It would have required money. In the two decades the funds per man were cut below just about every other army of the industrial nations. Given the funds here are a few suggestions.
1. Fund a mobilization planning staff. Particularly for the industrial side of mobilization. The US Army was poorly prepared for this in 1939-42 largely because the tiny cadre could not support anything remotely adequate for researching and planning industrial mobilization, or of mobilizing a operational army of more than 250,000 to 500,000. Capability for both this tasks had to be built from scratch from 1939, & took the better part of three years to accomplish the industrial mobilization side.
2. More attention to amphibious warfare. Under War Plan Orange the US Army was to provide a expeditionary force of 50,000 men in the first six months and 100,000 in under 12 months. This was for service across the Pacific. But other than the Joint Army Navy board there was only token participation in developing amphibious warfare. The Joint Board was mostly concerned with strategic, large scale operational, and numbers development. On the tactical & hands on side the Army provided a average of one battalion for amphibious training every 2-3 years over two decades, few liaison or observation officers to the USN training or tests and experiments. For six years from 1932 to 1939 I'm hard pressed to find evidence the Army participated in any joint amphibious warfare training/planning outside the Joint Board.
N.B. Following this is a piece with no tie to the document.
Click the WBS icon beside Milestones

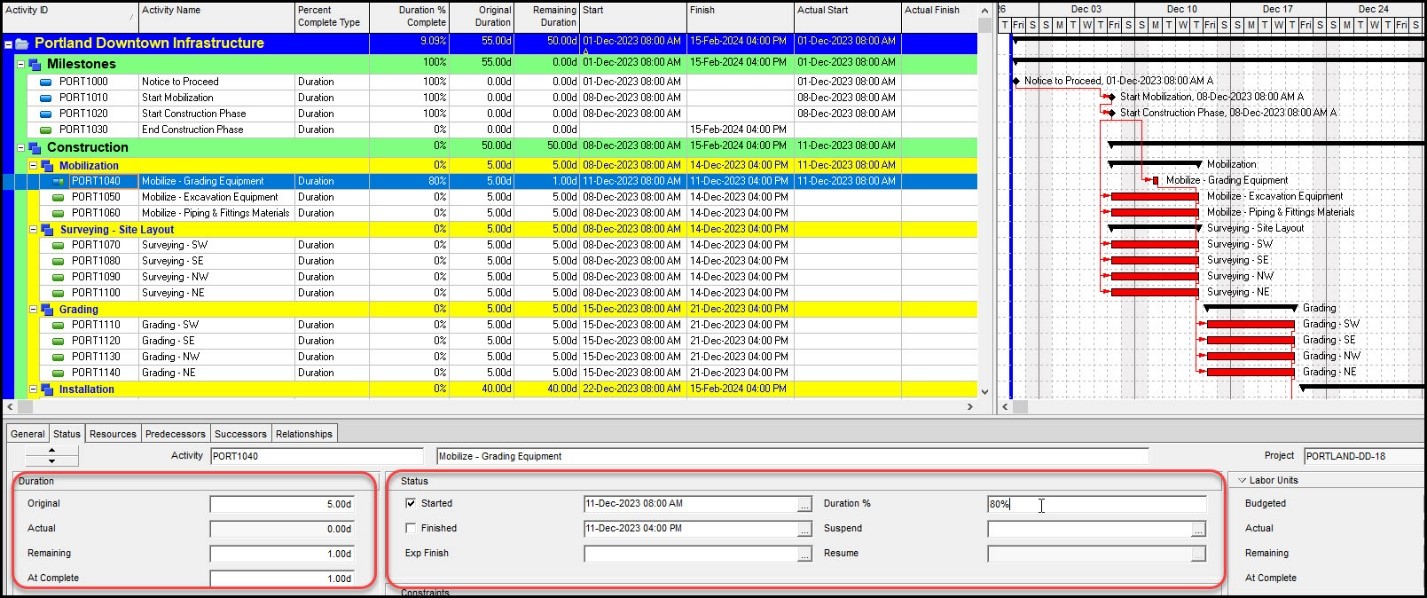tap(35, 64)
3. Retain more motorized units during the demobilization of 1919-1923. A example is the Field Artillery was reduced from eight to two motorized artillery regiments, & those were reduced units with the effective strength of a battalion each. Until the conversion of the 7th Cavalry Brigade to a experimental motor/mech unit in the latter 1930s there was no test bed for the theoretical ideas in circulation for mechanized warfare. Attempts to use a infantry division in that era as a test unit were largely ineffectual for lack of funds.
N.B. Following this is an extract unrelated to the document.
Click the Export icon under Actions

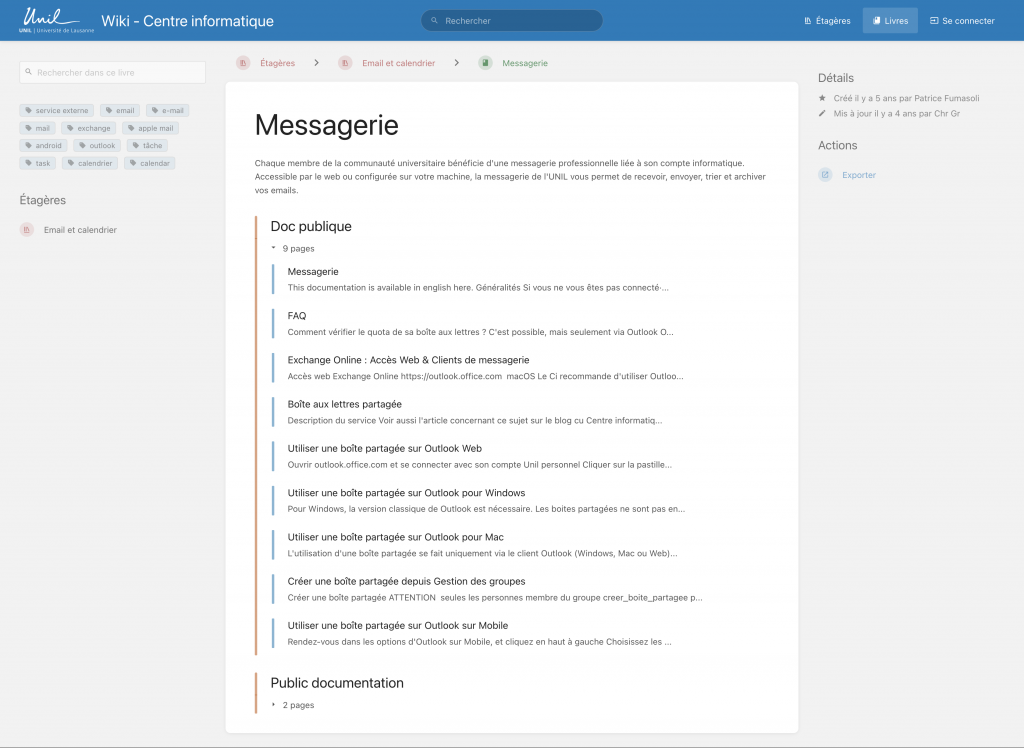(825, 175)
4. Funds to continue development of tactical & "Strike" aviation. The thin funds for R & D in the 1930s went into heavy bomber development. The Army was forced to curtail testing and training in tactical aviation as the 1930s spun out. We had dive bombers & effective close air support in the Nicaragua campaign in the 1920s. Udet observed the US Army aircraft in dive-bombing demonstrations in the 1920s. But, in the 1940s the US Army had to play catch up to everyone else in CAS & did not completely get its act together until 1944.
5. Take a closer look at the rifle battalion weapons. The BAR was obsolete & the HMG/MMG support inadequate. A light MG in the rifle company was badly needed.
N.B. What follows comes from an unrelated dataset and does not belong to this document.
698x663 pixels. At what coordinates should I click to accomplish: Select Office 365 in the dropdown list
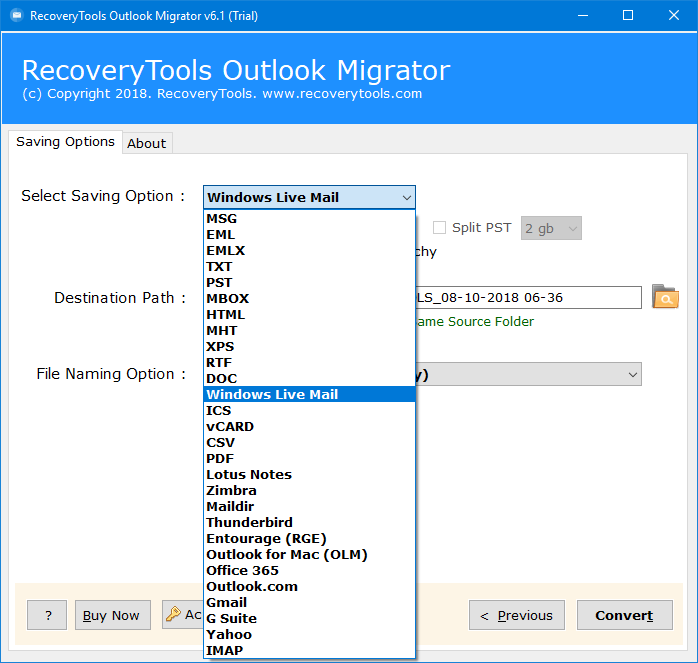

6. Make tanks a required part of every training exercise interwar. During WWII regular army & reserve officers trained interwar were inconsistent in their ability to train and operate combined arms formations. While they broke the code at corps & division level the regimental and battalion commanders were not consistently up to speed on training with and integrating tanks into battalion/company combat.
7. Keep at least four infantry divisions at full strength & fully staff four Corps HQ. Training with full size formations suffered badly interwar as repeated funding cuts left the entire army a cadre force.
8. The field artillery shined first & best in WWII, but there was still room for improvement. Lighter radios were possible with the technology of the era, but as with most other things there was not the money to progress the development further. Having the full suite of howitzers, guns, AT guns, and AA weapons tested & ready for production in 1939 would help in the early battles of 1942. All the designs used in WWII were on paper & most partially tested by 1939, but little was actually ready for full scale production
9. Tactical aviation was mentioned earlier. Doctrinally the interceptor/pursuit/fighter arm was neglected & hence development. The single engine fighters of 1939, both in production & being tested were effectively point defense weapons. For a offensive capable army a long range fighter was badly needed. Perhaps larger, more frequent, and better organized training exercises interwar would have revealed this.